Cette déception initiale, qui a au moins l’avantage d’être adressée et réglée dans les deux premières minutes, avant même le générique, aurait pu être surmontée. Sauf qu’elle ne fait qu’annoncer un épisode littéralement rempli de failles scénaristiques, et dont les multiples incohérences, questions sans réponses et trous béants sont innombrables. Dans le commentaire audio proposé gratuitement en podcast par le site-de-la-BBC-qu’il-est-bien-même-s’il-fait-un-peu-honte-au-fond Russel T Davies adresse plusieurs de ces problèmes en s’en amusant, sauf qu’au bout d’un moment, cela cesse d’être drôle. Et le produit fini apparaît pour ce qu’il est : un scénario faible rendu difforme par l’ajout de rebondissements à la cohérence douteuse au fil de trop nombreuses réécritures successives. On en restera donc à se demander pourquoi Donna et Martha ne sont jamais soumises au processus de reproduction par clonage, pourquoi une machine se trouvait au beau milieu d’un tunnel en pleine zone de conflit alors qu’il y en a une dans la base des deux camps, comment fait la machine pour fournir les vêtements, pourquoi elle met trop d’eye-liner sur les yeux des filles, comment se fait-il — quelque soit le nombre de générations impliquée – que personne ne se souvienne de ce qu’il s’est passé il y a sept jours, pourquoi il y a des gens d’âges différents, etc. Et au milieu de tout cela, la consternation d’assister à la mort d’un homme poisson par... noyade. Non, vraiment Russel, c’est pas drôle.
Histoire de boucler la boucle, l’épisode se termine sur une ‘‘explication’’ de l’arrivée incontrôlée du Tardis sur les lieux : c’est un paradoxe temporel, le Tardis ayant détecté dans le temps la présence d’une fille qui lui seul pourtant a permis de créer. Ils auraient mieux fait d’expliquer directement que le scénariste était désespéré.

Jenny

Dans l’esprit de Russel T Davies, l’intérêt de cet épisode est donc ailleurs, à savoir dans le personnage de Jenny. Comme de bien entendu, Jenny est blonde, ressemble à une petite sœur de Buffy et fait des cabrioles entre les lasers comme Britney Spears dans le clip de ‘Toxic’ (vous savez, le ‘‘ballet classique’’ entendu dans « The end of the world » 1x02). Il est vrai que cet aspect est plutôt réussi, parce que Georgia Moffet arrive à rendre piquante et crédible la personnalité de son personnage et la réaction du Docteur face à cet être issu de lui, qu’il rejette comme n’étant qu’un ‘‘écho’’ avant de s’attacher à lui. Comme souvent cette saison, un effort visible est fait pour utiliser chaque personnage — même s’il est un peu caricatural en ce qui concerne Martha, qui fait ami-ami avec le camp opposé juste parce qu’elle a l’air sympathique. D’ailleurs, l’isoler après qu’elle ait déjà passé l’essentiel de l’épisode précédent remplacée par un clone n’était sans doute pas une très bonne idée. Et le coté « il ne vaut mieux pas que Martha voyage avec le Docteur parce qu’elle ne fait qu’y souffrir » est peut-être un poil appuyé.

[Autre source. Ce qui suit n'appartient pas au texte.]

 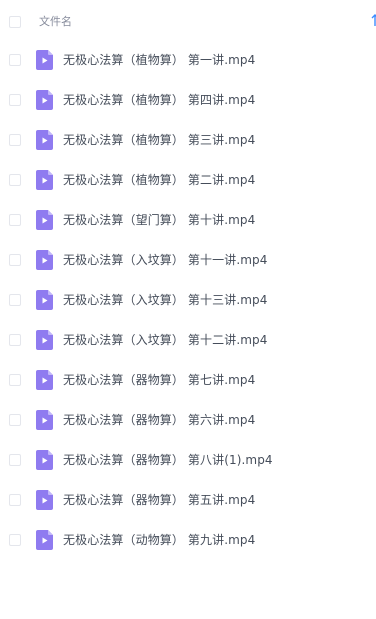 I want to click on select-all-checkbox, so click(x=15, y=22).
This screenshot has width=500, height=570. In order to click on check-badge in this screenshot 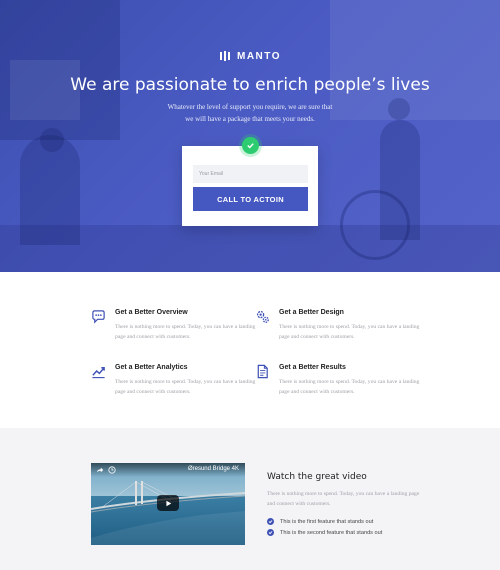, I will do `click(250, 146)`.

L’un des *autres* défaut de cet épisode est qu’à partir du moment où le Docteur commence à s’ouvrir au personnage de Jenny et à envisager de la faire se joindre à lui et Donna à bord du Tardis, la pauvre a un gros signe BIENTÔT MORTE lumineux clignotant au-dessus de la tête. Evidemment, elle se prend une balle perdue à cinq minutes de la fin de l’épisode, et donne l’occasion à David Tennant de briller pour la énième fois dans ce registre. Dans l’un des rares rebondissements ajouté après-coup qui apporte réellement quelque chose à l’épisode, on découvre finalement que Jenny a survécu (sans passer par la case régénération, on présume pour la même raison que le Docteur avait pu faire repousser sa main dans le premier Christmas special). Elle s’éloigne de la planète en fusée et même s’ils n’apparaissent pas, on jurerait voir les mots A Suivre s’incruster sur l’écran. Sachant que la suggestion de la faire survivre est venue de nul autre que Steven Moffat, futur showrunner de la série, on se dit qu’on reverra en effet Jenny en 2010.

Et on espère que cette fois, il y aura un scénario.